=== DIRECTION ===
Copy each of the records below word for word, but leave out the pictures.

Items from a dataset

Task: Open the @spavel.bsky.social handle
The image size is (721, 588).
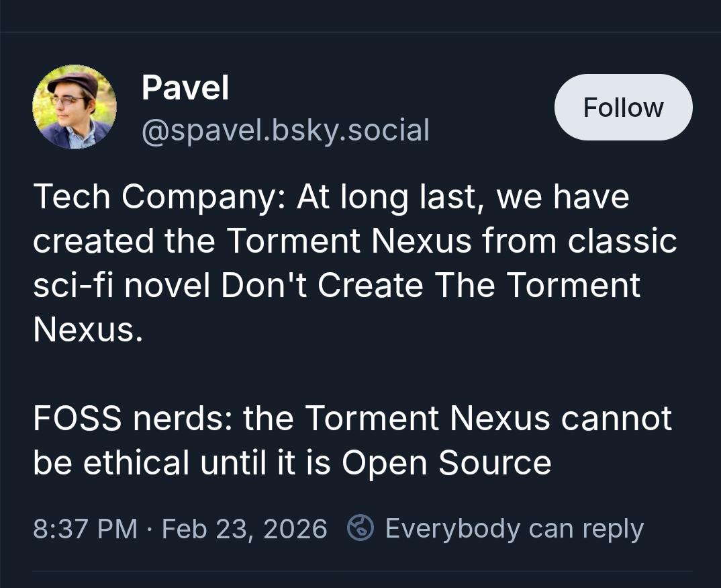Action: [285, 130]
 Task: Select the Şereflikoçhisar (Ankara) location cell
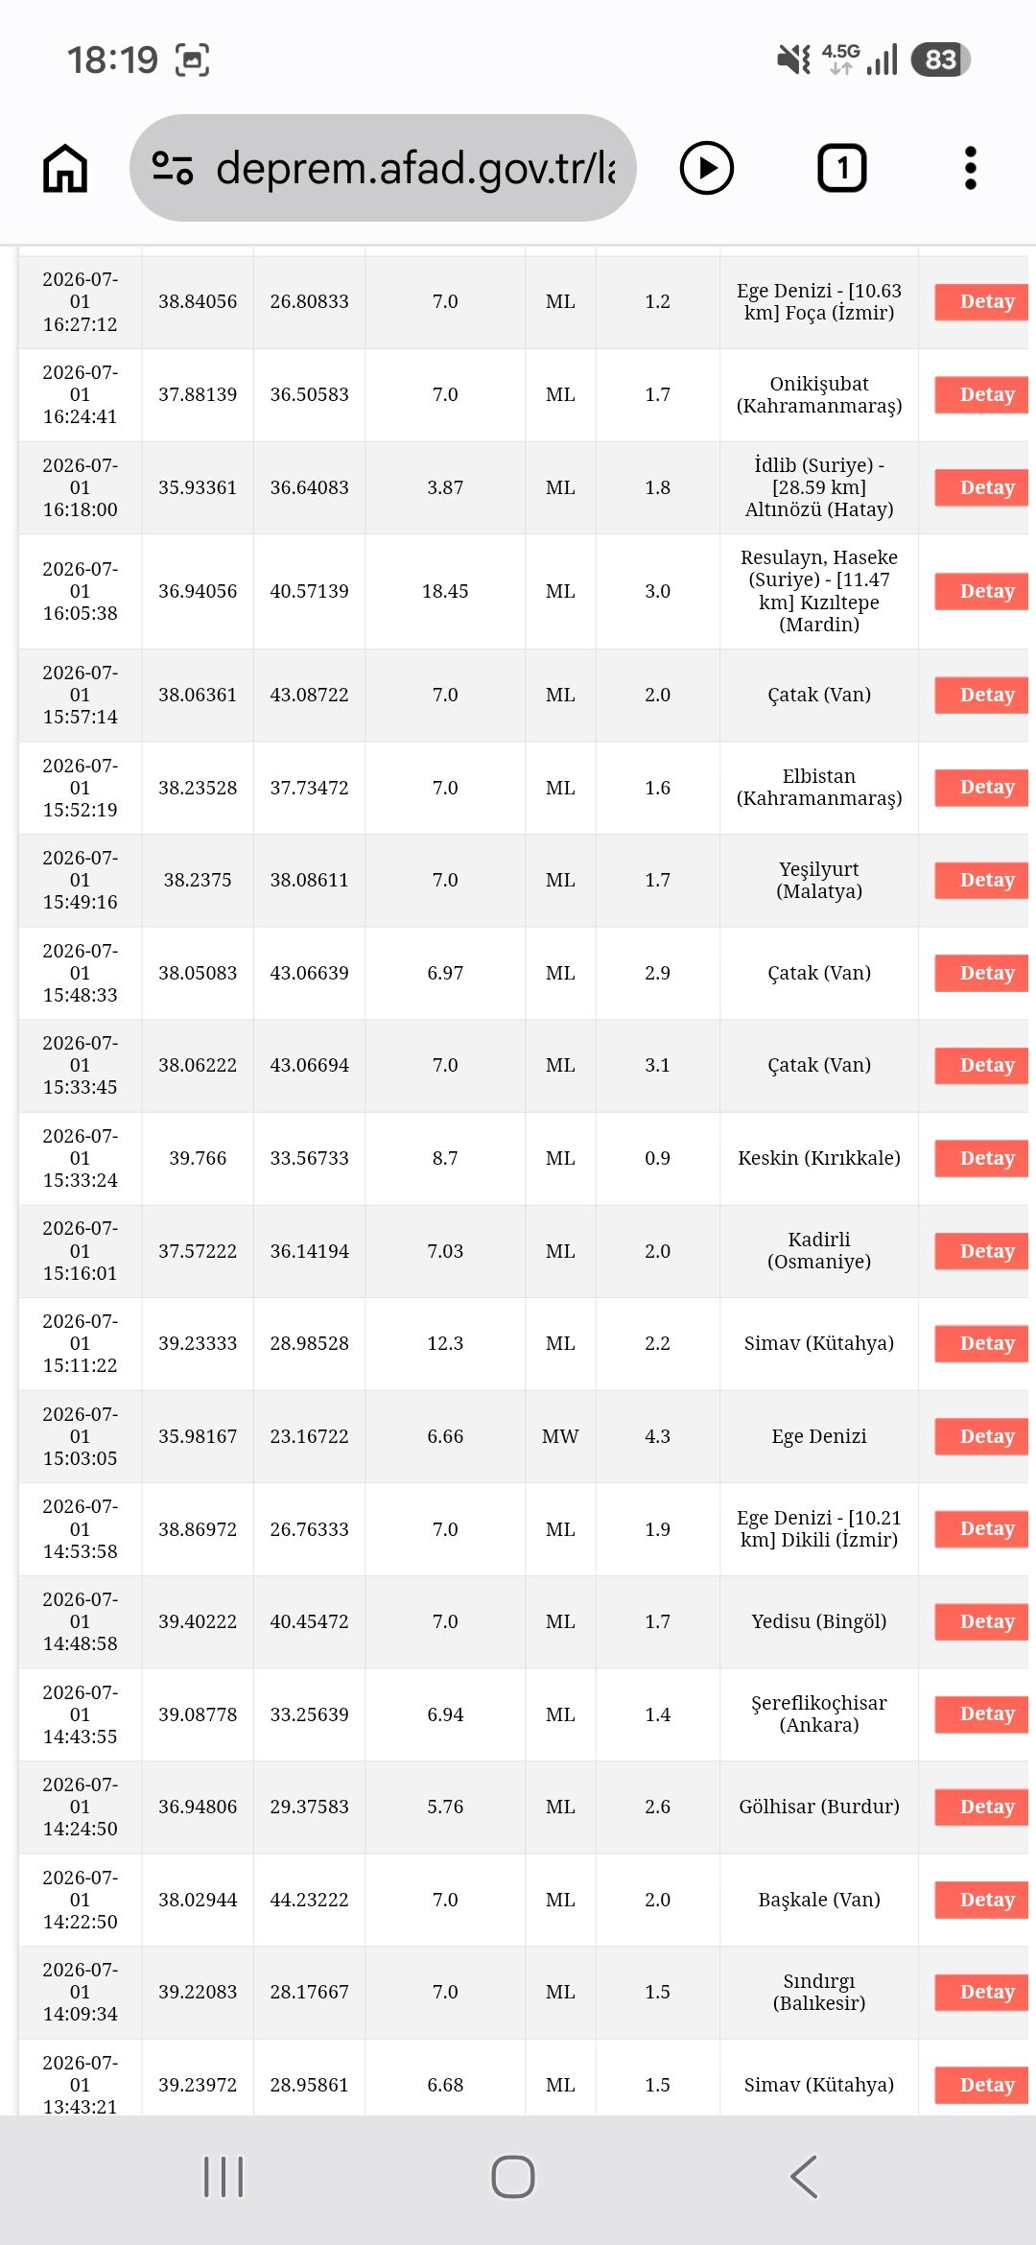(x=819, y=1713)
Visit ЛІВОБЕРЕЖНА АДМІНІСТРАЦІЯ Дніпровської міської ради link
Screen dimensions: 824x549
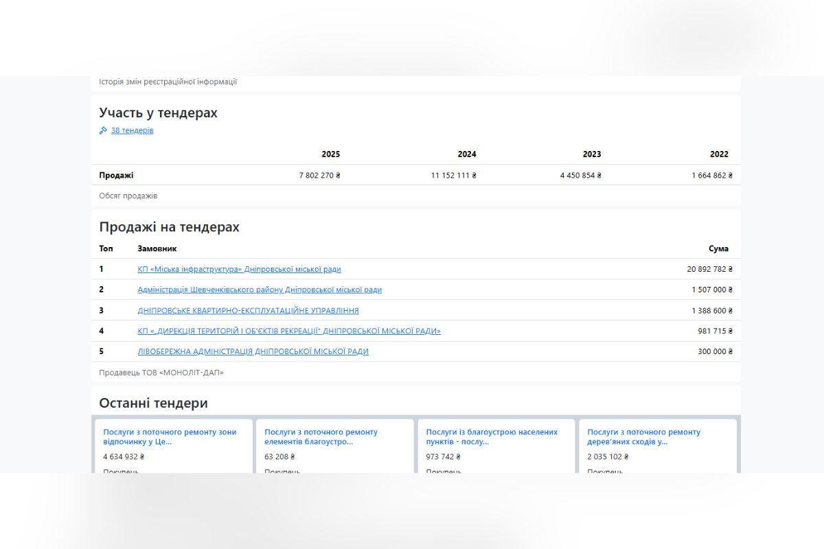(253, 351)
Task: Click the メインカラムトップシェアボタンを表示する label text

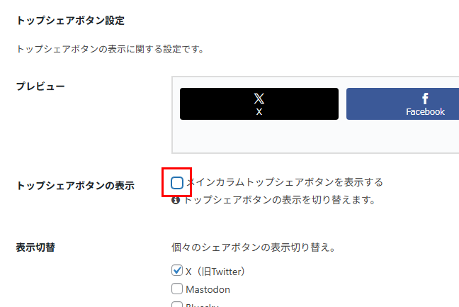Action: pyautogui.click(x=284, y=182)
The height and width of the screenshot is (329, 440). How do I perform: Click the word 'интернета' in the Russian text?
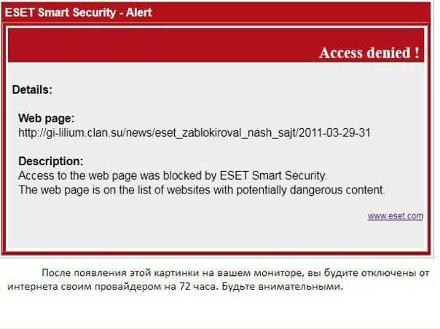[x=34, y=286]
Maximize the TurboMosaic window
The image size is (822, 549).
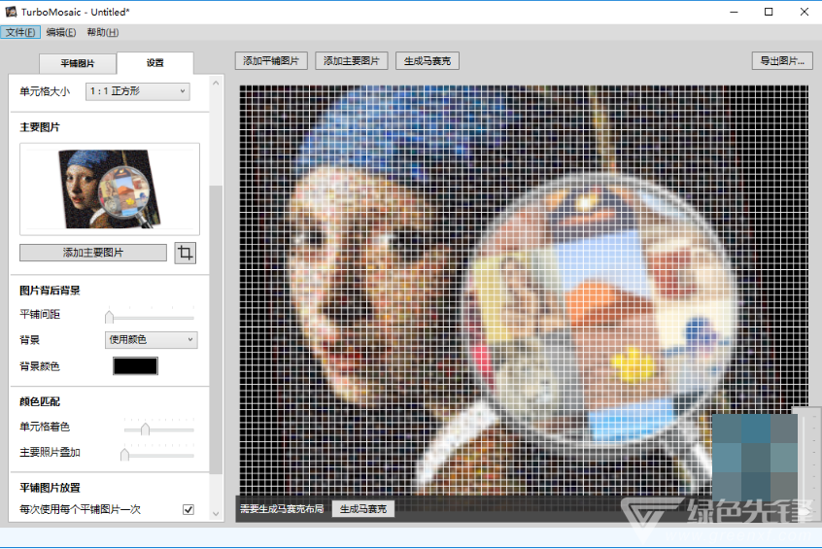pyautogui.click(x=769, y=12)
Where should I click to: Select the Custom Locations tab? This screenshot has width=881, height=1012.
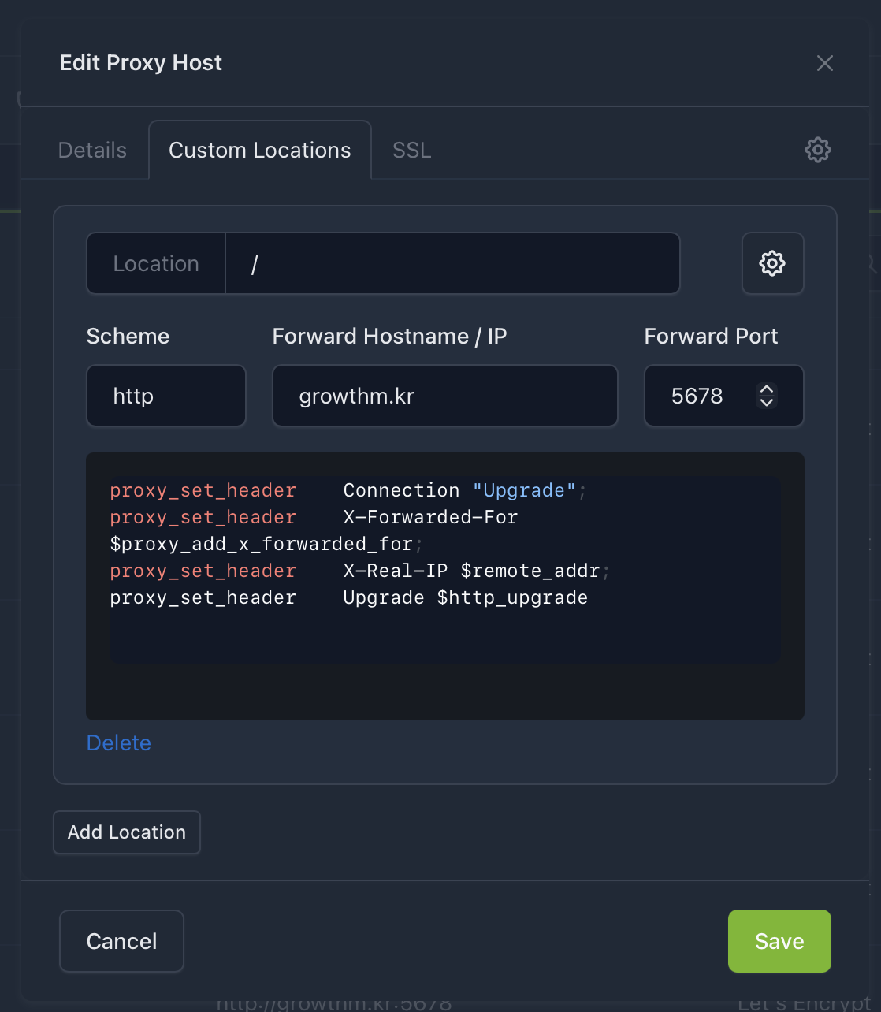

=== FINISHED EXERCISE ===
Task: Open the @spavel.bsky.social handle
The image size is (721, 588).
Action: [285, 130]
 Task: Select the Şereflikoçhisar (Ankara) location cell
(x=819, y=1713)
Visit ЛІВОБЕРЕЖНА АДМІНІСТРАЦІЯ Дніпровської міської ради link
Screen dimensions: 824x549
(253, 351)
Task: Click the メインカラムトップシェアボタンを表示する label text

Action: pyautogui.click(x=284, y=182)
The height and width of the screenshot is (329, 440). How do I perform: Click the word 'интернета' in the Russian text?
[x=34, y=286]
Maximize the TurboMosaic window
The image size is (822, 549).
pyautogui.click(x=769, y=12)
Where should I click to: Select the Custom Locations tab? This screenshot has width=881, height=1012.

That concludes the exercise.